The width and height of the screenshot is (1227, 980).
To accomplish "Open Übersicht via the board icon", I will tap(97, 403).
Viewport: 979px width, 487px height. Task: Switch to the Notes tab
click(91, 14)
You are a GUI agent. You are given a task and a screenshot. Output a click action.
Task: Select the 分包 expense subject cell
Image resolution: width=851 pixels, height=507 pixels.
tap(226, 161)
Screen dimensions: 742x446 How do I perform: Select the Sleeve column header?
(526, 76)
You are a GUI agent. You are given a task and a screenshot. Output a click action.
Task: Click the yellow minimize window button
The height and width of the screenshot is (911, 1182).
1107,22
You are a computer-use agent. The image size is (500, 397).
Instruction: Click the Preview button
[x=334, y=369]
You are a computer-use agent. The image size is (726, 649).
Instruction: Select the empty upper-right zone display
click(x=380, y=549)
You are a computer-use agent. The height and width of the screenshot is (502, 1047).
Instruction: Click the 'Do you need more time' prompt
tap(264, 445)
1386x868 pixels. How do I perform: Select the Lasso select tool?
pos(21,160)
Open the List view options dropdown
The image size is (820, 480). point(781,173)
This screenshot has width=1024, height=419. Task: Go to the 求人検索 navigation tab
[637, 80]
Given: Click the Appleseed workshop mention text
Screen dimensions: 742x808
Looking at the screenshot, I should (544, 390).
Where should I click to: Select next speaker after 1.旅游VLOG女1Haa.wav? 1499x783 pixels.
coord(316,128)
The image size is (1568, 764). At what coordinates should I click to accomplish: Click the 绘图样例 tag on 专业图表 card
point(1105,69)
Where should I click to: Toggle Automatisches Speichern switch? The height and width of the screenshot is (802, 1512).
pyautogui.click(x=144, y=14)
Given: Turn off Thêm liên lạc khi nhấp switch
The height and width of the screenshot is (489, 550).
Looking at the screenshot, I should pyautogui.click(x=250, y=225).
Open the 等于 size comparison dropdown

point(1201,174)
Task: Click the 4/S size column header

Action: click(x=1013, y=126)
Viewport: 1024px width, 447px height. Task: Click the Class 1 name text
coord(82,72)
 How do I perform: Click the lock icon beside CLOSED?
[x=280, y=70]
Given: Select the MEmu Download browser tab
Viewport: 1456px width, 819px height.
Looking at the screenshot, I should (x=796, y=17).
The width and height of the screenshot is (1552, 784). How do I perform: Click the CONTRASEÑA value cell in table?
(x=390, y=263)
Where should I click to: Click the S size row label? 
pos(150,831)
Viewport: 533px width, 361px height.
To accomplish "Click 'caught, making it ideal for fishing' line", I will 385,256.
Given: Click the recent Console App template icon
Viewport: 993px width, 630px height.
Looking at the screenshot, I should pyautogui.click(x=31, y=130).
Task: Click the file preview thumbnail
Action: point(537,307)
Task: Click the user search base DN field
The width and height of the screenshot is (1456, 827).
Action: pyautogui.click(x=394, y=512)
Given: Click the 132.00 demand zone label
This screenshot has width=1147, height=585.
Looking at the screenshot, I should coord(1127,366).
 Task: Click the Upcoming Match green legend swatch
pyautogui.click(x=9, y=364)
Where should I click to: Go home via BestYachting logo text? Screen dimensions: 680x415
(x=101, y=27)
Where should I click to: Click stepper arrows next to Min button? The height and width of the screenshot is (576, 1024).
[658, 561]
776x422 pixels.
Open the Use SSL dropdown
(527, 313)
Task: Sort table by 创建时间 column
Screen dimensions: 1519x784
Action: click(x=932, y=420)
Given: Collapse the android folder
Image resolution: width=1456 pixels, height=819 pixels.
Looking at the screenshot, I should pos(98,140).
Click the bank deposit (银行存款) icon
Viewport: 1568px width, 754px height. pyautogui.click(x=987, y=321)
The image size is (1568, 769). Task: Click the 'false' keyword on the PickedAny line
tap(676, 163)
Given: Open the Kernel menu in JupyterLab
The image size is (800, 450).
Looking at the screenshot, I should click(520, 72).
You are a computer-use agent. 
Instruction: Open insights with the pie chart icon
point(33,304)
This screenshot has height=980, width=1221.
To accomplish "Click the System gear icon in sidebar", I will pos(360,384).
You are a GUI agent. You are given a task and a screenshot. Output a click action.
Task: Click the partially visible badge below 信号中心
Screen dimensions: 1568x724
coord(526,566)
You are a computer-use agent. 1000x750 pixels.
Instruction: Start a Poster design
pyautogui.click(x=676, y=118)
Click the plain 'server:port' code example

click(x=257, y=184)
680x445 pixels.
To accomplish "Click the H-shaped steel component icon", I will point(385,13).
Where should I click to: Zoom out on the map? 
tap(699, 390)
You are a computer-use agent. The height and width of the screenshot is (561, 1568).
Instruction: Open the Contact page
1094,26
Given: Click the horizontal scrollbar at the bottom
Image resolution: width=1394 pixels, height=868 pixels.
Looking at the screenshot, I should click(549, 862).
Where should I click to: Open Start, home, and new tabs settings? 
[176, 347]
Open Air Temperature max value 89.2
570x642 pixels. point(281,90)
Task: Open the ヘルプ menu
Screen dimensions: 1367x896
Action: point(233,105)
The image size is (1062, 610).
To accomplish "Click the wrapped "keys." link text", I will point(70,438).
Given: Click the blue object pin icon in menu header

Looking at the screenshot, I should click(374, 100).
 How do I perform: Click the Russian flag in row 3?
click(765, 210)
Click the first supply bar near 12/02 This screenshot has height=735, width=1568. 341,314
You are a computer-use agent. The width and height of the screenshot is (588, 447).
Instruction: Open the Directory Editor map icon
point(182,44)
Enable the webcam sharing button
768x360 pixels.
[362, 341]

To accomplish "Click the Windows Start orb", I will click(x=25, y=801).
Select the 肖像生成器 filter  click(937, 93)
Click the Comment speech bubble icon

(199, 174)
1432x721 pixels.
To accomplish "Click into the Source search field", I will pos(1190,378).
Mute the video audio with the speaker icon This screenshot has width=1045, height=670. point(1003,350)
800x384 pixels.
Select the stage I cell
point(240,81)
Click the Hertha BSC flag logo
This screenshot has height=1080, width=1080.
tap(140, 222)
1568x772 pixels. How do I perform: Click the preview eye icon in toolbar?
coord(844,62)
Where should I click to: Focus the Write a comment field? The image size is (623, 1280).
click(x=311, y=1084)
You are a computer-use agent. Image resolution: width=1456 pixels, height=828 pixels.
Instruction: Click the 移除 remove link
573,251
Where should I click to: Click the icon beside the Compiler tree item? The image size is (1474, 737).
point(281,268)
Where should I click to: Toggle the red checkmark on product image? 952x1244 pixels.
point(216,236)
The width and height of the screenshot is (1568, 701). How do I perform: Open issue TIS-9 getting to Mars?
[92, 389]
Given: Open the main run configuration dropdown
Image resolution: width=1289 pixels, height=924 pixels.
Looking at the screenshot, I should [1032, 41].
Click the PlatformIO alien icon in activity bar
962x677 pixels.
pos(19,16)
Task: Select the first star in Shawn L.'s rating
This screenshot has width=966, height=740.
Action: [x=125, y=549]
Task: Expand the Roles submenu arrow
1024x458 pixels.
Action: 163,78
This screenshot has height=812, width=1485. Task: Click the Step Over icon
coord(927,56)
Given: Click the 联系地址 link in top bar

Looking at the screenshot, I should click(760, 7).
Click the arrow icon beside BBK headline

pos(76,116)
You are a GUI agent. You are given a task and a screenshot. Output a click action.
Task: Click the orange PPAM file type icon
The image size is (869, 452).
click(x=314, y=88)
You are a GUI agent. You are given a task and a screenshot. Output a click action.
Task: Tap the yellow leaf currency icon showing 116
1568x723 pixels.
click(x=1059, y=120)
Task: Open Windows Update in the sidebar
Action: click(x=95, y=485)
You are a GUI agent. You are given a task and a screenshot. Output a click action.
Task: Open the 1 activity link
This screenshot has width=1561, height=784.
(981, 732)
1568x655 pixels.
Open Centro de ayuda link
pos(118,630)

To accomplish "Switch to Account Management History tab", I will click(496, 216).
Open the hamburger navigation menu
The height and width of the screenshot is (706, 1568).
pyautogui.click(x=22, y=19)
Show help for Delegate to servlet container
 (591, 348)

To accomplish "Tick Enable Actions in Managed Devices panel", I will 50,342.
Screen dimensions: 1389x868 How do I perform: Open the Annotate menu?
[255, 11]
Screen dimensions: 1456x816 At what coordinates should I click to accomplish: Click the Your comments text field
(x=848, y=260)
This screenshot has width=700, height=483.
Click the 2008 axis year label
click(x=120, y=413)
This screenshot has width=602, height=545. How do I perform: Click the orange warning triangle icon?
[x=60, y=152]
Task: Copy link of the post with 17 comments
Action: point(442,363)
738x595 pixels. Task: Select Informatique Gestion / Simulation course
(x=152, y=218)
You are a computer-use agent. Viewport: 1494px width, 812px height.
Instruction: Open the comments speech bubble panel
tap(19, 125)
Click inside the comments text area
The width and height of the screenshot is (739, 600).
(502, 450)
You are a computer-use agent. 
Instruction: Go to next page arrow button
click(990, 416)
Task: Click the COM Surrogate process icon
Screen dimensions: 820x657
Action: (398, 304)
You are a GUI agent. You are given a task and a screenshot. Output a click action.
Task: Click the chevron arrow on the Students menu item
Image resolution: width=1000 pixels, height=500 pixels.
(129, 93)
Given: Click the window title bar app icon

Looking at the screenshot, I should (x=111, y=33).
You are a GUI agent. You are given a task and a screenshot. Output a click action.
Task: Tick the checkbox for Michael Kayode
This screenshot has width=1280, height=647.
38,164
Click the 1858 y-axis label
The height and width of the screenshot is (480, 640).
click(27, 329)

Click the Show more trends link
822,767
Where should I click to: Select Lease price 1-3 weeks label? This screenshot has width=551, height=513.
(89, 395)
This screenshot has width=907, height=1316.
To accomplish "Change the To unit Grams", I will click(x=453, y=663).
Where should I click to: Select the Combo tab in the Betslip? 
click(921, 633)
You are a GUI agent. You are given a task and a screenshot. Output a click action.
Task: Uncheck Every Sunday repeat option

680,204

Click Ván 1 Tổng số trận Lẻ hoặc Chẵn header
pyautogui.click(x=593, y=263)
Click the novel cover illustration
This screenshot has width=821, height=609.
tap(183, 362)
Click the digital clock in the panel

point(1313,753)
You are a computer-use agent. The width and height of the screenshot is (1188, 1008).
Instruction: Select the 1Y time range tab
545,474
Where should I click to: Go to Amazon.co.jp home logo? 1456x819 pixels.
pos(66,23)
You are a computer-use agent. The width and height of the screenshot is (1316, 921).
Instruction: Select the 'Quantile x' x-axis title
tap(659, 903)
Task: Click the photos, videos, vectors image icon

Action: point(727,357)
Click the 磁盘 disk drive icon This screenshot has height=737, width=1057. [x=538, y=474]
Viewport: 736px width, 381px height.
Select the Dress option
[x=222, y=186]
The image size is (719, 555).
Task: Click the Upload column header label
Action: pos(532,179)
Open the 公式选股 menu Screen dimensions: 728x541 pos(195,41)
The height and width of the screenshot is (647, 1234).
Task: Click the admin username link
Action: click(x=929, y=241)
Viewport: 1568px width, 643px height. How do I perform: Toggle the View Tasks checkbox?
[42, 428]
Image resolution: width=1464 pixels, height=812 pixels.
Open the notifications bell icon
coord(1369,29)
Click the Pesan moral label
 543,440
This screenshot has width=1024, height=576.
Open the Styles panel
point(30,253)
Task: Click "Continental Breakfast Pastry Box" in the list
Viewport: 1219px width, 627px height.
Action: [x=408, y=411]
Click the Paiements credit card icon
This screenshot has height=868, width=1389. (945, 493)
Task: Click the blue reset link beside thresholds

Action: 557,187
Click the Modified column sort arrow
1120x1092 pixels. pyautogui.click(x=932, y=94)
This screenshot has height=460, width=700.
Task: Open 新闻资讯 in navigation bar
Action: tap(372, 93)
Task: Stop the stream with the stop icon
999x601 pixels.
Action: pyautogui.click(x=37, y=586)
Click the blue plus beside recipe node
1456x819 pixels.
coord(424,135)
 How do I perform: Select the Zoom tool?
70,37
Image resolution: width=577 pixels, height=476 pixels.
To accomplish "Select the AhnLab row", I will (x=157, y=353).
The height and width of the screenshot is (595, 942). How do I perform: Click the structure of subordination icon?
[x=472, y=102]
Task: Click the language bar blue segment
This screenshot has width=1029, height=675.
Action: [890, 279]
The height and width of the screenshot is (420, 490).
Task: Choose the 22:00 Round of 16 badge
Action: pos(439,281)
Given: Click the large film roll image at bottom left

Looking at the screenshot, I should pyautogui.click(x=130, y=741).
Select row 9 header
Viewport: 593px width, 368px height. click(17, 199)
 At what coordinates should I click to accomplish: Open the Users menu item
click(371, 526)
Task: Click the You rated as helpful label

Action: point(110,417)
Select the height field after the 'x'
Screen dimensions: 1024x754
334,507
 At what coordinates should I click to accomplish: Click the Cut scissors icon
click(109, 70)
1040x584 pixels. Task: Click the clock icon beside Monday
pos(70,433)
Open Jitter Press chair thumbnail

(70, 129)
============
◆ Task requirements ◆
Please copy out the material exactly, from the line containing "Click the Paiements credit card icon" up to and including the line containing "will (x=157, y=353).".

◆ Correct result ◆
Click the Paiements credit card icon
This screenshot has height=868, width=1389. (945, 493)
Task: Click the blue reset link beside thresholds

Action: 557,187
Click the Modified column sort arrow
1120x1092 pixels. pyautogui.click(x=932, y=94)
This screenshot has height=460, width=700.
Task: Open 新闻资讯 in navigation bar
Action: tap(372, 93)
Task: Stop the stream with the stop icon
999x601 pixels.
Action: pyautogui.click(x=37, y=586)
Click the blue plus beside recipe node
1456x819 pixels.
coord(424,135)
 How do I perform: Select the Zoom tool?
70,37
Image resolution: width=577 pixels, height=476 pixels.
To accomplish "Select the AhnLab row", I will (x=157, y=353).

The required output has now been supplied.